## Problem requirements:
Retype verbatim the lines of the listing, from the very first through the line with "Open the Ulubione8 watchlist dropdown arrow".

## Task input:
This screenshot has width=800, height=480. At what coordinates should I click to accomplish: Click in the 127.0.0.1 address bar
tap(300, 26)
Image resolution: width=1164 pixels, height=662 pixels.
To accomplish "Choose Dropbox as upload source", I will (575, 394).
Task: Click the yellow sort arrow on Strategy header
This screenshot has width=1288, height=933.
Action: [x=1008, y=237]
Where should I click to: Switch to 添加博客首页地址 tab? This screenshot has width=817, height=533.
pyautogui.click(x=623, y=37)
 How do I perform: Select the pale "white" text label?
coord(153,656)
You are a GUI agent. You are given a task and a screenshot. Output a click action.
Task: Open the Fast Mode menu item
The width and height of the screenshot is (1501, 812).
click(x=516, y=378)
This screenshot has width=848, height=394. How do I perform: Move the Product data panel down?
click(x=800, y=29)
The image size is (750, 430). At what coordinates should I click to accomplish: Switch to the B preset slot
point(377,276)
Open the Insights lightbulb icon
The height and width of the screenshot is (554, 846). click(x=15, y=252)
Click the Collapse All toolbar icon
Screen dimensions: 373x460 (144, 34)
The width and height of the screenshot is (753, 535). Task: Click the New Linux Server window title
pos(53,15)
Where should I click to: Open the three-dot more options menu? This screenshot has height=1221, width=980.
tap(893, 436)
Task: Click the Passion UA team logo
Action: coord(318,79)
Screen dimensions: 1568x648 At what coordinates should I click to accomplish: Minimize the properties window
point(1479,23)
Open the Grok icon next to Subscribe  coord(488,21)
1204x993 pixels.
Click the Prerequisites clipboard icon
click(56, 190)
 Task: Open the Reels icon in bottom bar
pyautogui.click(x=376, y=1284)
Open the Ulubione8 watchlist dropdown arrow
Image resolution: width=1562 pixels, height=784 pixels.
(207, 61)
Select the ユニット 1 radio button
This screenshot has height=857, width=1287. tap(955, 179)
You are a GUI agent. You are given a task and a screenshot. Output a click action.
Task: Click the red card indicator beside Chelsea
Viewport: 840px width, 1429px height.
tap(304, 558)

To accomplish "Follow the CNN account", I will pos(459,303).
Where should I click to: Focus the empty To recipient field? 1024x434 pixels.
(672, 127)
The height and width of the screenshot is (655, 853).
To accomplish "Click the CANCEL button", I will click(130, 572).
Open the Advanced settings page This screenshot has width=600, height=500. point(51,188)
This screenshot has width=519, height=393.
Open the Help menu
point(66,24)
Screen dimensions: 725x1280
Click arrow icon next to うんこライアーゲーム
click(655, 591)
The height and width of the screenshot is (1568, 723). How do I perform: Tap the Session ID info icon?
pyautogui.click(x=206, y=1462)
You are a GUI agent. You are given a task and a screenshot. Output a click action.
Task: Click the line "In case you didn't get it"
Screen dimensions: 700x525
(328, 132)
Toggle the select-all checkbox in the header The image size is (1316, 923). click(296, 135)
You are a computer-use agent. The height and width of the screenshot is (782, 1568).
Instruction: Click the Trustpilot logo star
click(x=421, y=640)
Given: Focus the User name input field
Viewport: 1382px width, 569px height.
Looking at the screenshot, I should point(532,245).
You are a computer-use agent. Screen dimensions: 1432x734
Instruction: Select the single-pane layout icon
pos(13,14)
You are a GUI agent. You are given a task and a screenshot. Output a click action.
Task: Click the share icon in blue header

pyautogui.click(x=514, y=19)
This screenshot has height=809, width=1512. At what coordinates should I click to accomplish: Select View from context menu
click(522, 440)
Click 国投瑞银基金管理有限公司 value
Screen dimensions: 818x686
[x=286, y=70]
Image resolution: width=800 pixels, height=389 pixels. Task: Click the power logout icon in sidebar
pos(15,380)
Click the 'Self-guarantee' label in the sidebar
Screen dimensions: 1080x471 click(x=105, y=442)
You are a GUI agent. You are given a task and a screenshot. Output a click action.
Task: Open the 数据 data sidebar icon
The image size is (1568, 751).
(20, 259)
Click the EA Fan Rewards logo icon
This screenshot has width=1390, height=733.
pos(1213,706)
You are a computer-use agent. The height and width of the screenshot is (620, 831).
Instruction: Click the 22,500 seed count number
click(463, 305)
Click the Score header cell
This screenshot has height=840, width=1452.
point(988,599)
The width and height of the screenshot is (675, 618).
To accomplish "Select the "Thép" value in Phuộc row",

## Written answer:
This screenshot has width=800, height=480. At what coordinates should I click to accomplish: Click in the 127.0.0.1 address bar
tap(300, 26)
Image resolution: width=1164 pixels, height=662 pixels.
To accomplish "Choose Dropbox as upload source", I will (575, 394).
Task: Click the yellow sort arrow on Strategy header
This screenshot has width=1288, height=933.
Action: [x=1008, y=237]
Where should I click to: Switch to 添加博客首页地址 tab? This screenshot has width=817, height=533.
pyautogui.click(x=623, y=37)
 How do I perform: Select the pale "white" text label?
coord(153,656)
You are a GUI agent. You are given a task and a screenshot. Output a click action.
Task: Open the Fast Mode menu item
The width and height of the screenshot is (1501, 812).
click(x=516, y=378)
This screenshot has width=848, height=394. How do I perform: Move the Product data panel down?
click(x=800, y=29)
The image size is (750, 430). At what coordinates should I click to accomplish: Switch to the B preset slot
point(377,276)
Open the Insights lightbulb icon
The height and width of the screenshot is (554, 846). click(x=15, y=252)
Click the Collapse All toolbar icon
Screen dimensions: 373x460 (144, 34)
The width and height of the screenshot is (753, 535). Task: Click the New Linux Server window title
pos(53,15)
Where should I click to: Open the three-dot more options menu? This screenshot has height=1221, width=980.
tap(893, 436)
Task: Click the Passion UA team logo
Action: coord(318,79)
Screen dimensions: 1568x648 At what coordinates should I click to accomplish: Minimize the properties window
point(1479,23)
Open the Grok icon next to Subscribe  coord(488,21)
1204x993 pixels.
Click the Prerequisites clipboard icon
click(56, 190)
 Task: Open the Reels icon in bottom bar
pyautogui.click(x=376, y=1284)
Open the Ulubione8 watchlist dropdown arrow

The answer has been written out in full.